BEGIN MATERIAL PROVIDED

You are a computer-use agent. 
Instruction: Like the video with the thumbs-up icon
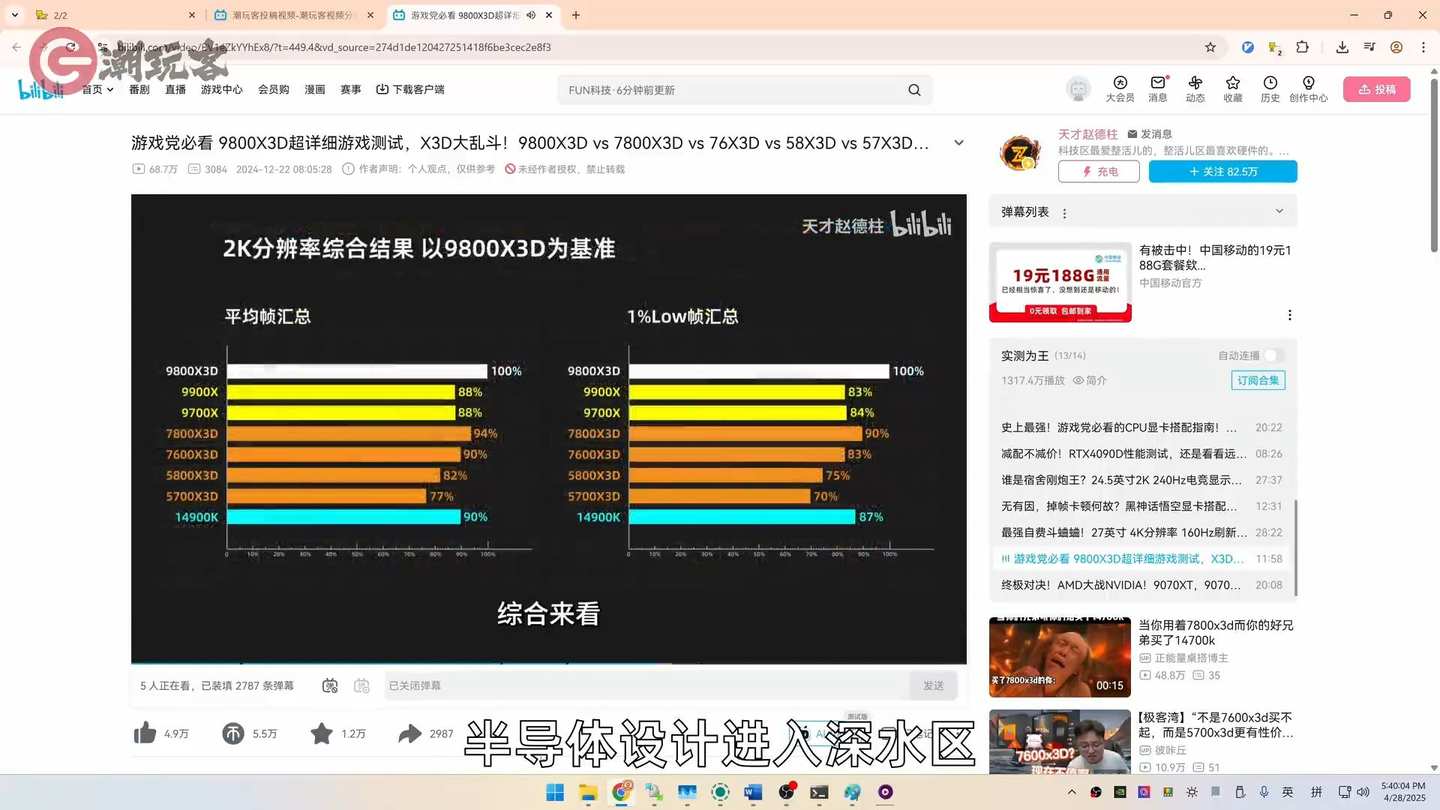144,733
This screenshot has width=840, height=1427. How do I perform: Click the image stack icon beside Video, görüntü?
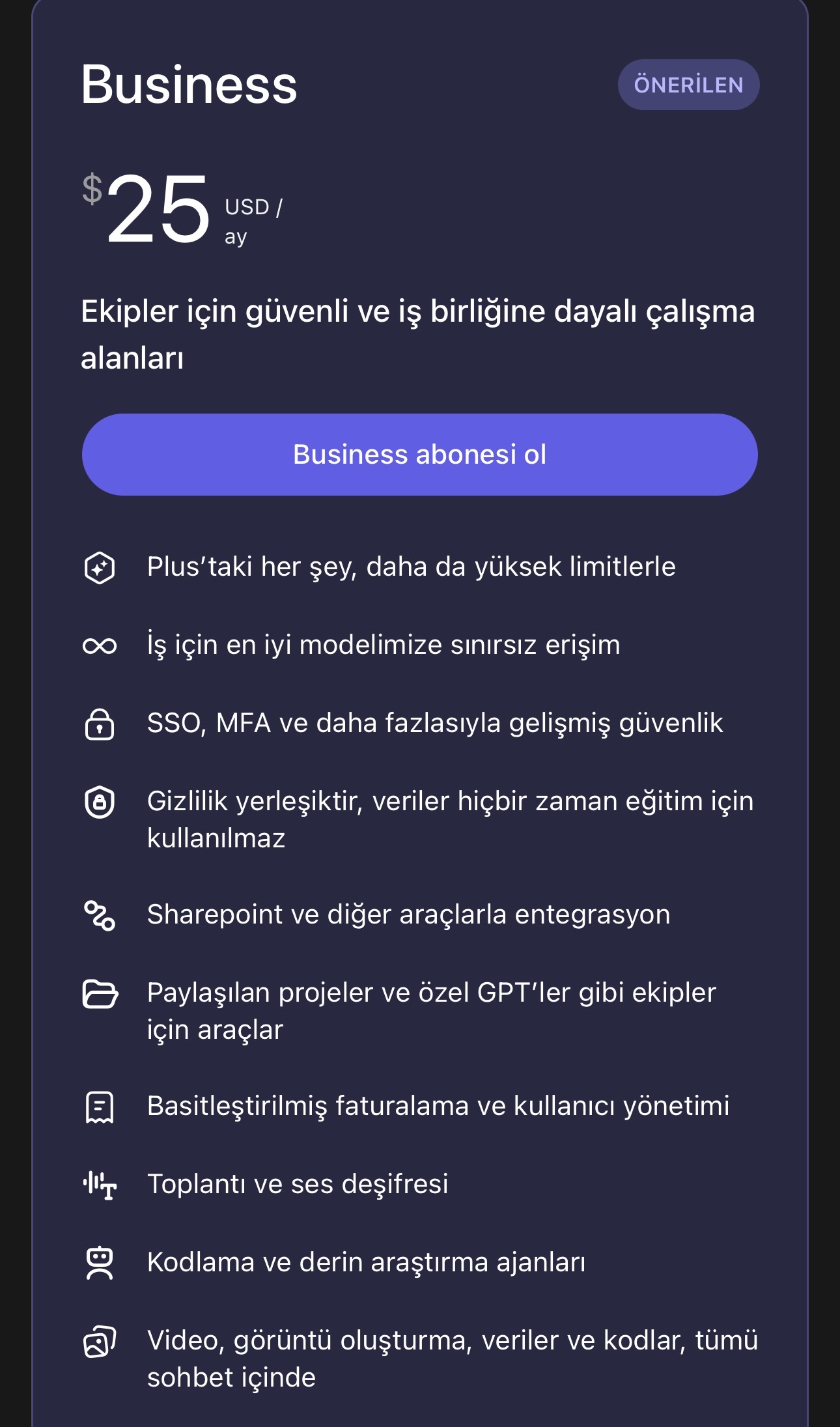click(x=100, y=1342)
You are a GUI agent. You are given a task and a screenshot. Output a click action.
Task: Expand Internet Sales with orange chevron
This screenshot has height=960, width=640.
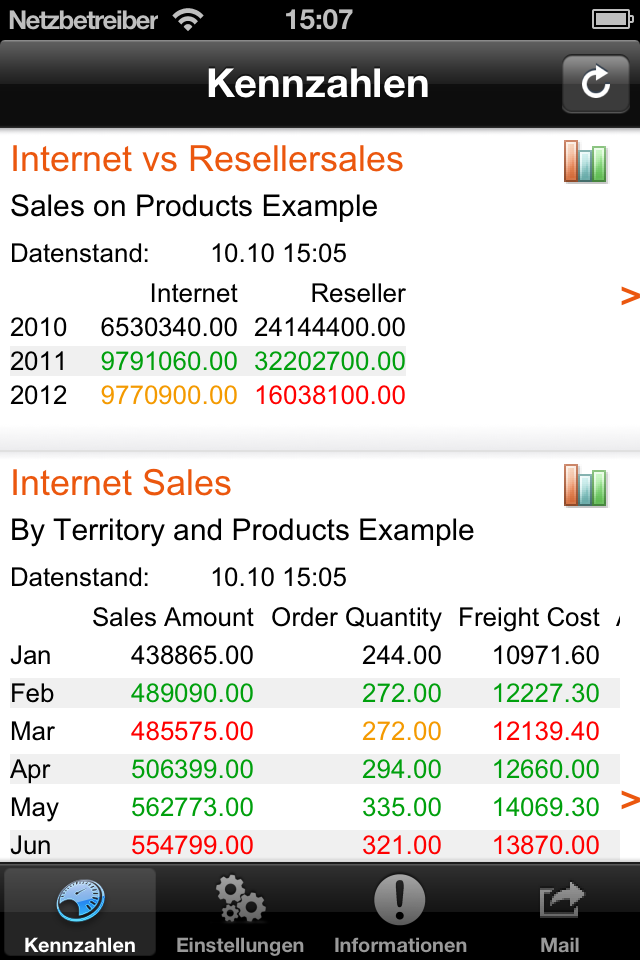click(x=630, y=800)
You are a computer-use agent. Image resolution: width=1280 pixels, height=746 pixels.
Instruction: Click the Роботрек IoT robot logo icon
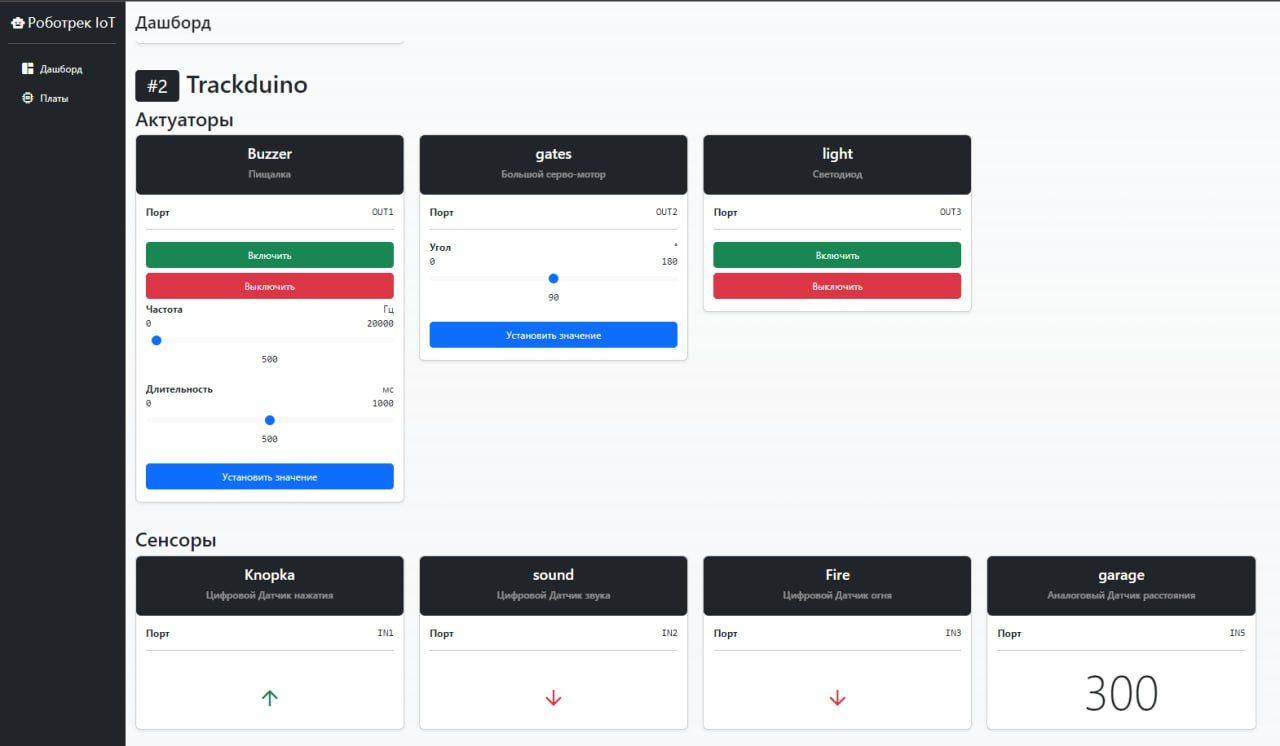pyautogui.click(x=17, y=23)
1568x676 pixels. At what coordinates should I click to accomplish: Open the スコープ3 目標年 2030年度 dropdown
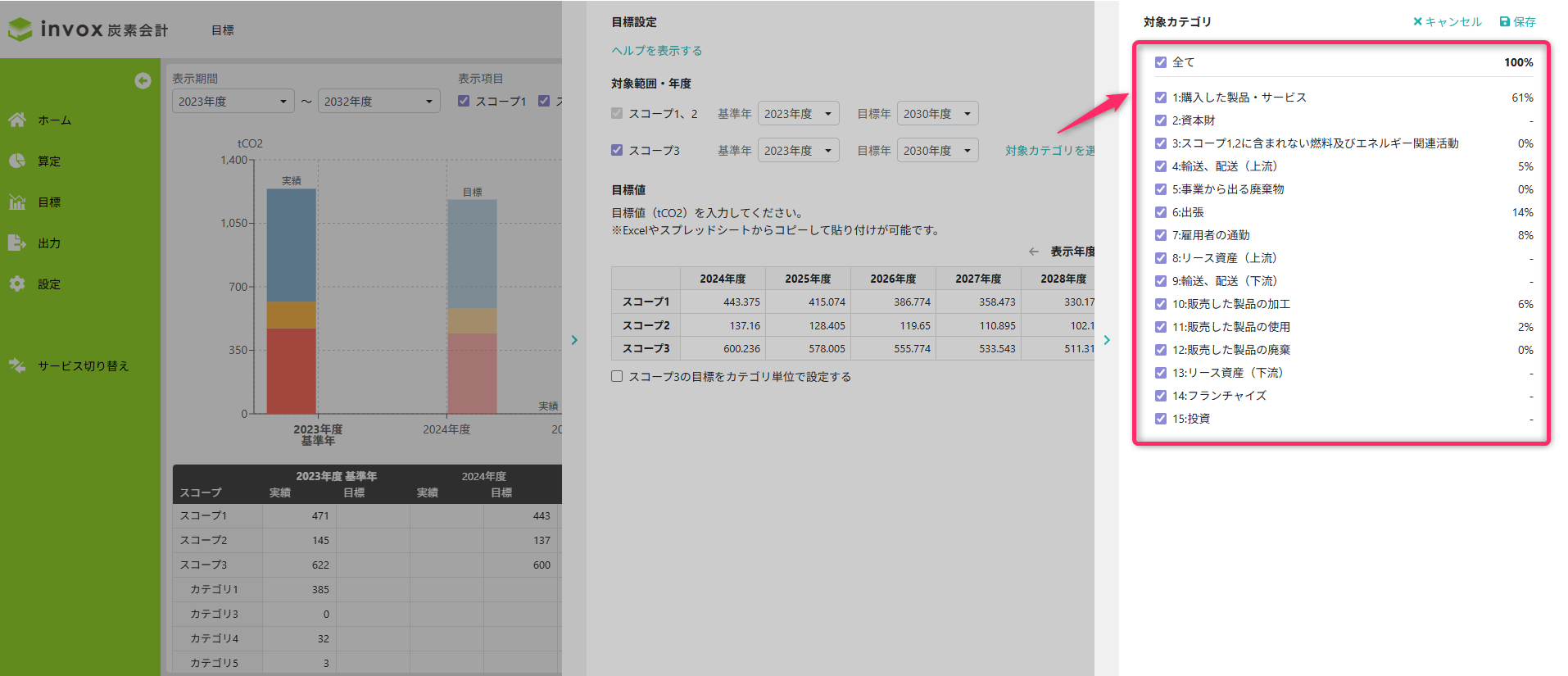[x=937, y=151]
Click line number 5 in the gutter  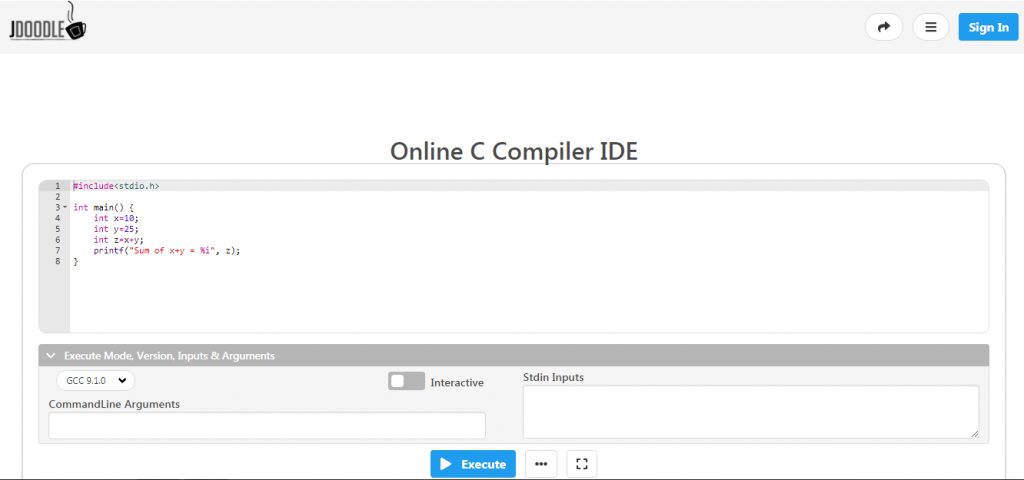[x=57, y=229]
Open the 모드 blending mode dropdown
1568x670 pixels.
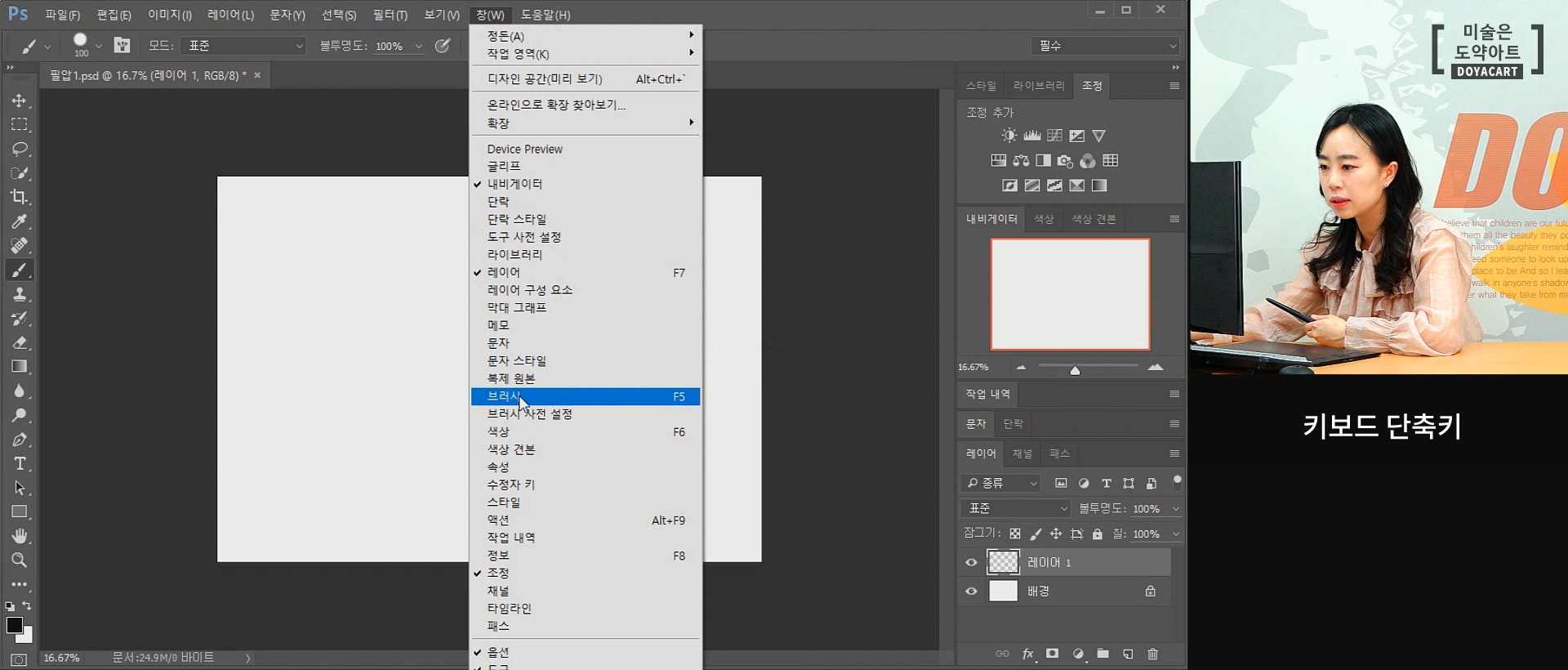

END MATERIAL PROVIDED

■ **EXERCISE REQUIREMENTS**
Among the lines of the records, copy out each one that contains the word "computer".

■ **SOLVED EXERCISE**
You are a computer-use agent. 
You are a computer-use agent. Image resolution: width=1280 pixels, height=746 pixels.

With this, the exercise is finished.